Easy. Like everybody else. Doing normal person things and just going about your life.
And I’m not innocent. I’m sure I’ve said those words before too at some point.
But now it’s too late. We’re all zapped in. Even the most traditional mobile phone users have a smart phone at this point. And we all use them. All the time.
But I can safely say I make a concerted effort to limit my phone use. Whenever I bring my phone out for the day, my battery usually lasts because I’m not tweeting, I’m not on Facebook, I’m not playing Words With Friends. I use it to text and call, and that’s it.
I also have very few apps on my phone. And I like to keep it that way. Most are practical ones, like a train schedule app, Yelp, Nike running, a Kindle app, and of course — Tinder, a.k.a., my mobile oxygen. Without it, life simply isn’t worth it.
And I certainly don’t use all these fancy new messenger apps that exist now. I don’t know — maybe I’m just too old for them. But there’s WhatsApp, Skype, Snapchat, Viber, YoPanda.

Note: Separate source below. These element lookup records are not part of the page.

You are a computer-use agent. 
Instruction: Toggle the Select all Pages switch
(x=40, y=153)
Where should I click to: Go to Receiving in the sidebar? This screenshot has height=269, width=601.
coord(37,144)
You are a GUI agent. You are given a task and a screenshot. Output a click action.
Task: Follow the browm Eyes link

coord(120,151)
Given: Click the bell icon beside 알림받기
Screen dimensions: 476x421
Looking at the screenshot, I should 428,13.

That last one isn’t even real. I made it up. But who the hell would even know at this point?
But now there’s a new messenger app that has come under scrutiny, and may finally help parents realize the dangers that lurk when they give their kids free rein to use these mobile apps — Kik.
Pronounced like the word ‘kick,’ this app is unique because of its anonymity. Users invent their own handles and can chat with anybody else freely. That format is what makes it popular, but has also brought about some controversy — child exploitation. Since the app is popular among 13- to 18-year-olds, what’s to stop a sexual predator from logging on and masquerading as somebody else?
This possibility became a reality in the most tragic way possible this week, when a 13-year-old girl in Virginia was found dead, suspected to have been murdered by a man five years her senior who she met using Kik.
The man, a student at Virginia Tech University, is charged with first-degree murder, and another female student was charged with aiding the crime.
The company has gone on the defensive, saying that this is not their specific problem but an industry problem, while adding that information they provided to police actually helped solve the crime.
Remember when parents used to be super protective over what their kids watched on TV, and what they viewed on their desktop computer? Well, maybe some parents can learn a thing or two from this regarding their children’s use of their cell phones.
Honestly, what do 13-year-old even need smart phones for? They’re too young. Let them actually enjoy their childhood. Let them ride bikes to the schoolyard to meet up with their friends rather than making plans through a screen.
I didn’t even own a cell phone until I was about 16, and I had the best damn childhood ever.
You know what our messenger app was?
It’s an outdated practice, I know, but I sure do miss it.